=== Exercise requirements ===
With pictures excluded, repeat exactly the lines from the one containing "Task: Click Add Server button in dialog" through the last line of the material below.

=== Data for this task ===
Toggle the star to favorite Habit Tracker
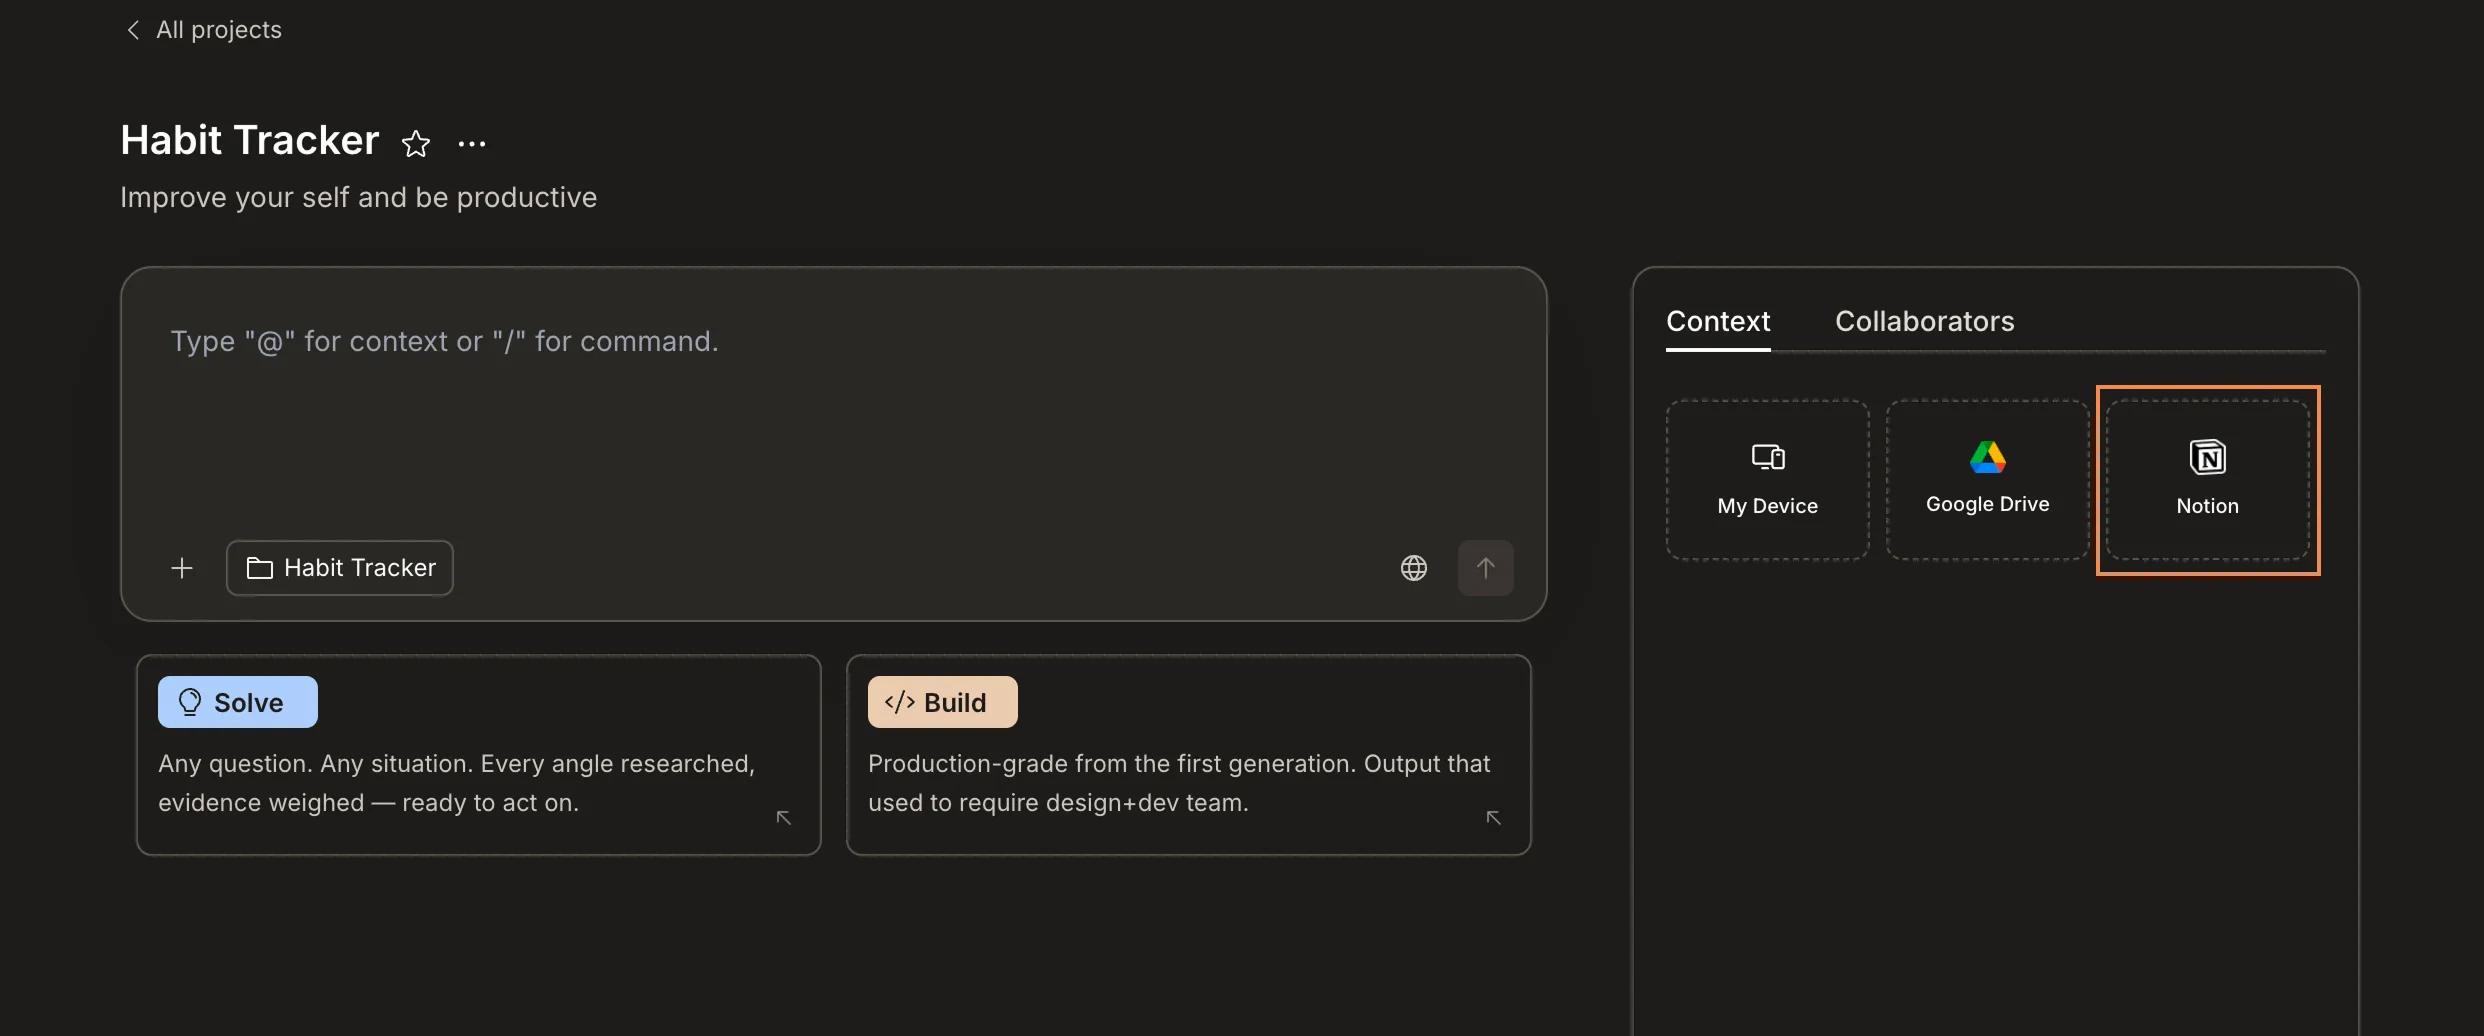Image resolution: width=2484 pixels, height=1036 pixels. [x=416, y=143]
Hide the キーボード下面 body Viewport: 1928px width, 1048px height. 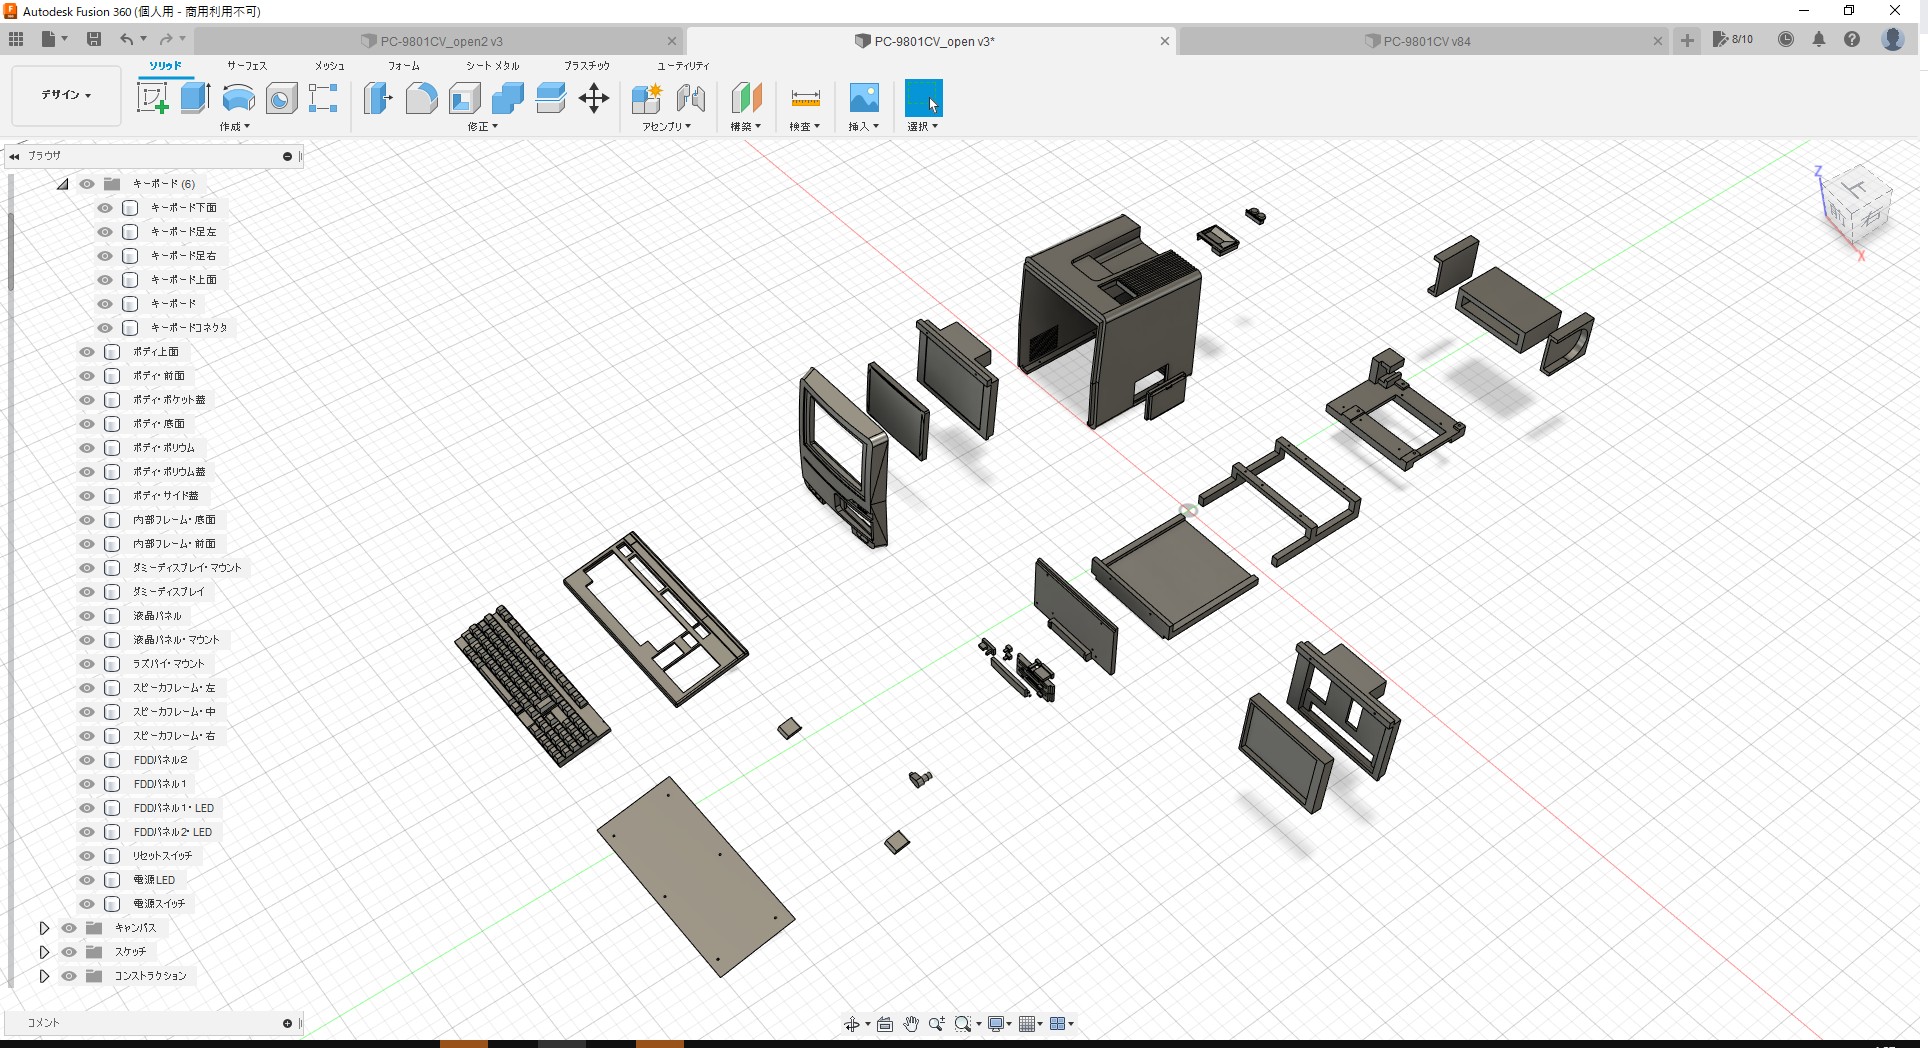[x=104, y=207]
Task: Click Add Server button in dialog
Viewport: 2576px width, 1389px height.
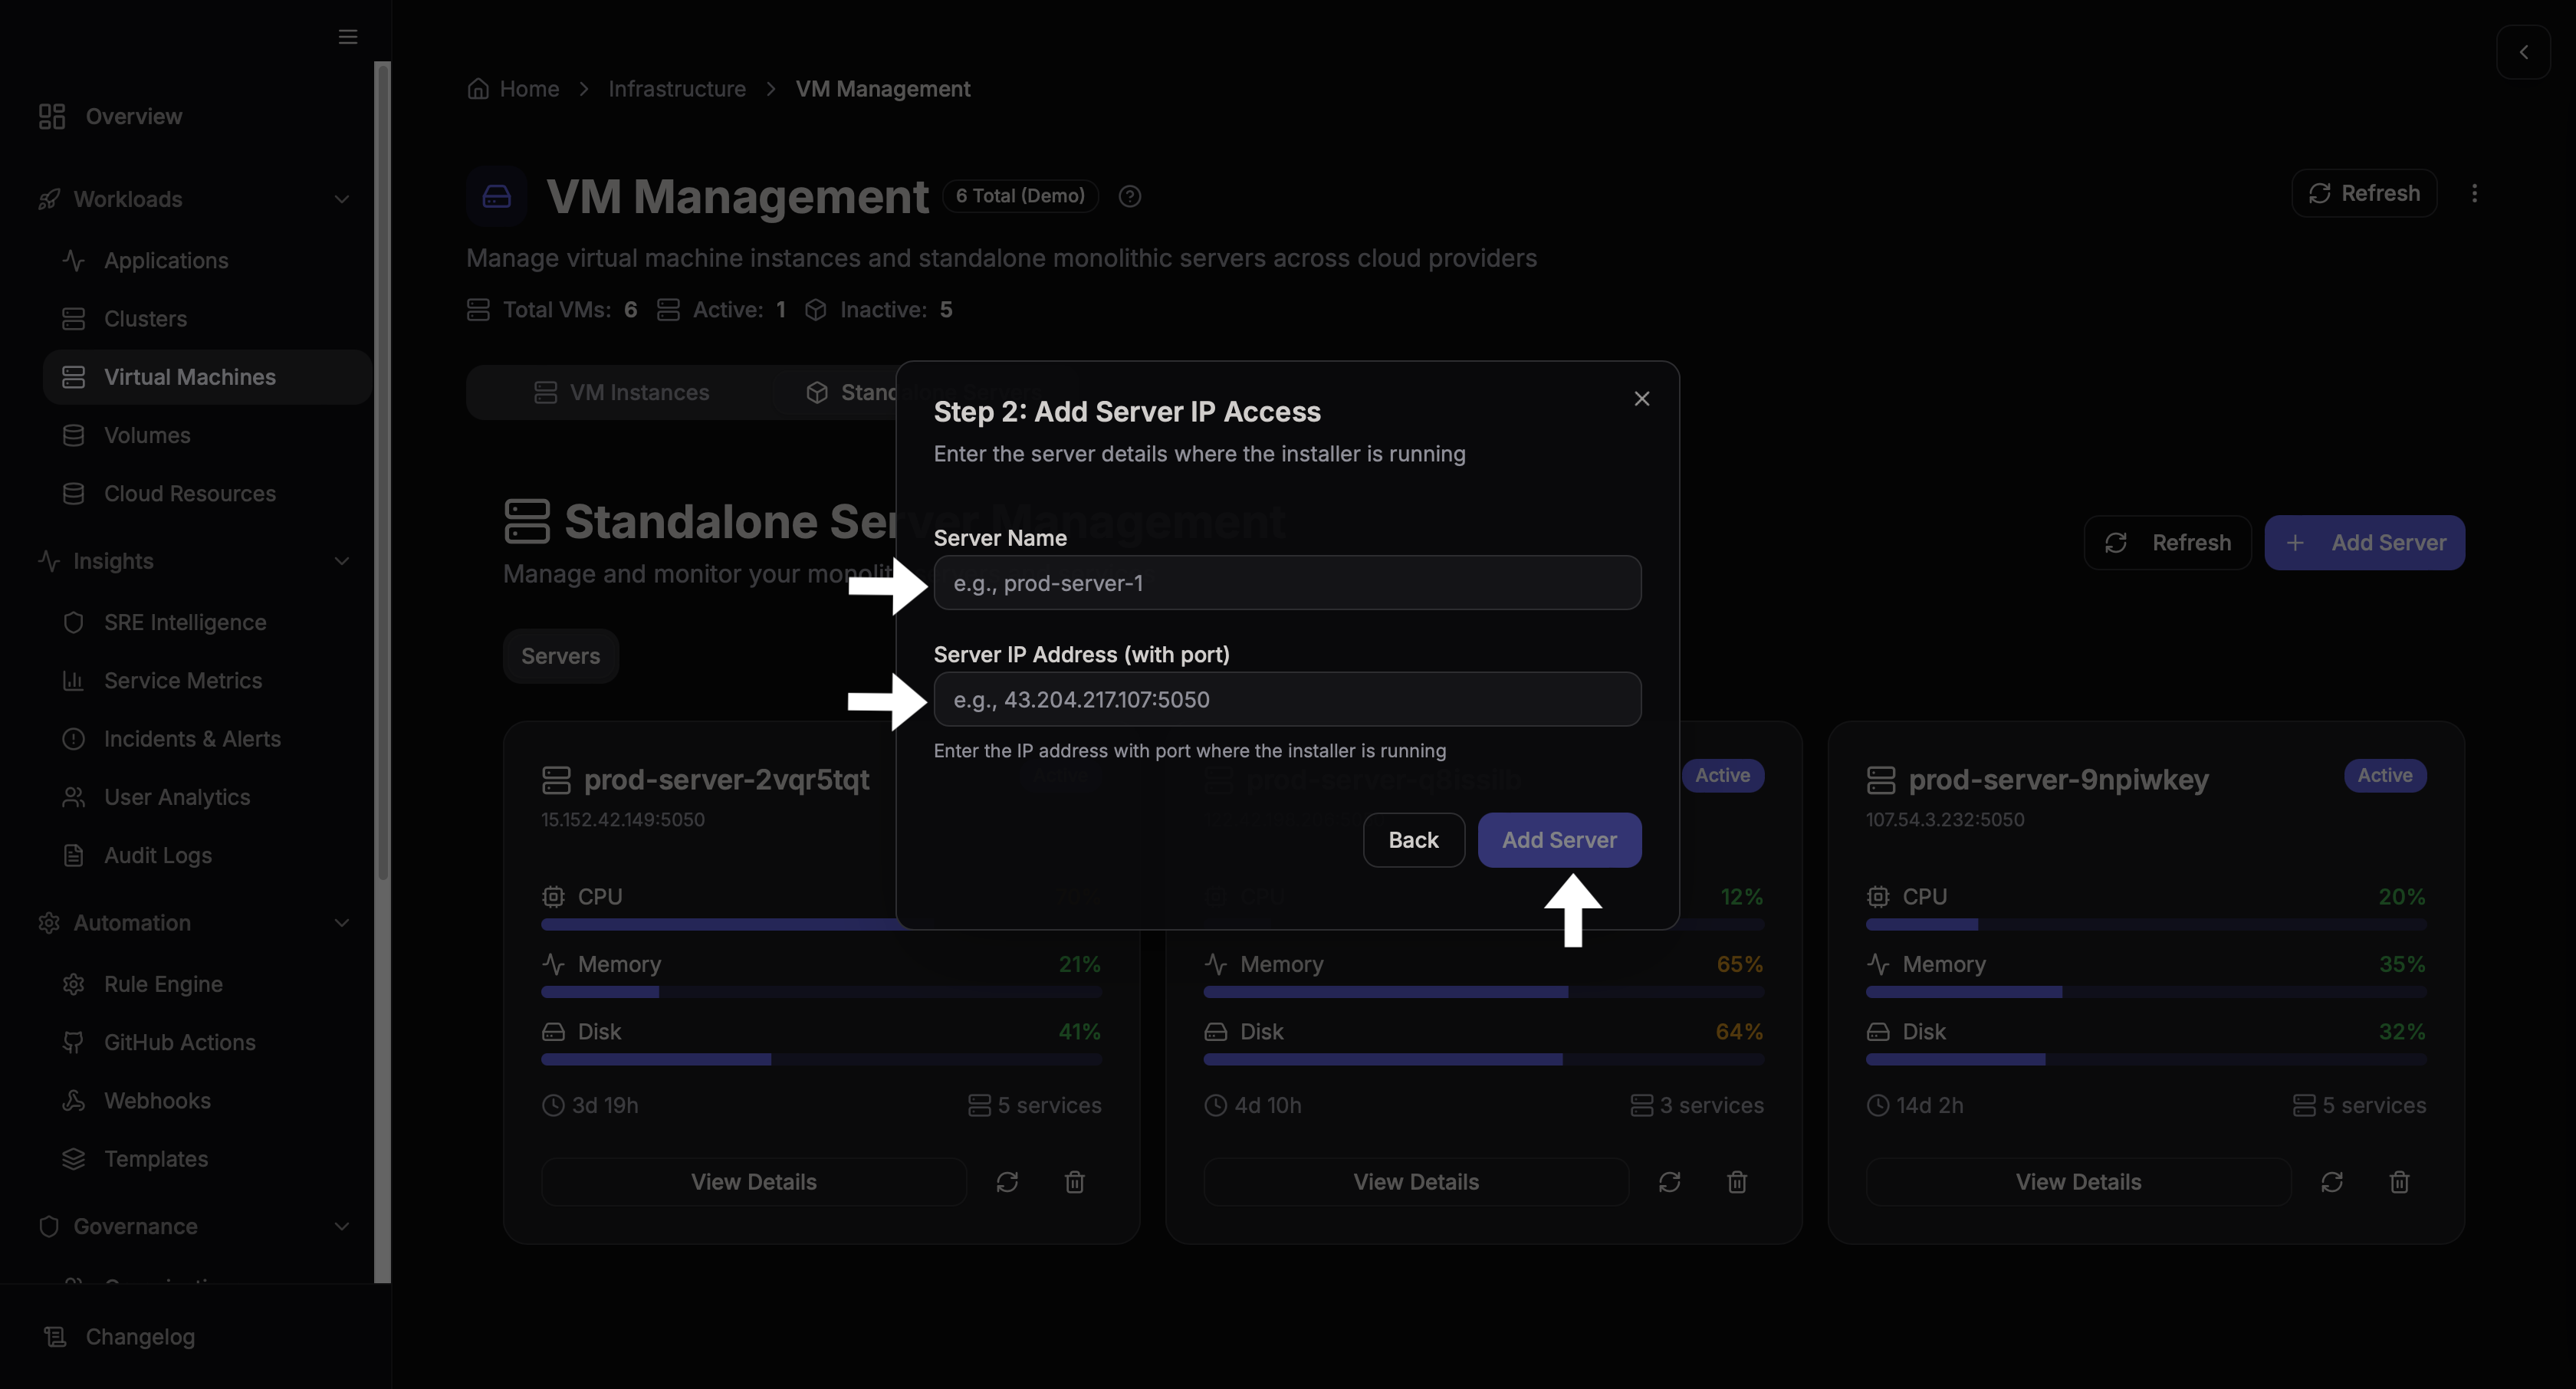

=== Answer for the task ===
Task: Click Add Server button in dialog
Viewport: 2576px width, 1389px height.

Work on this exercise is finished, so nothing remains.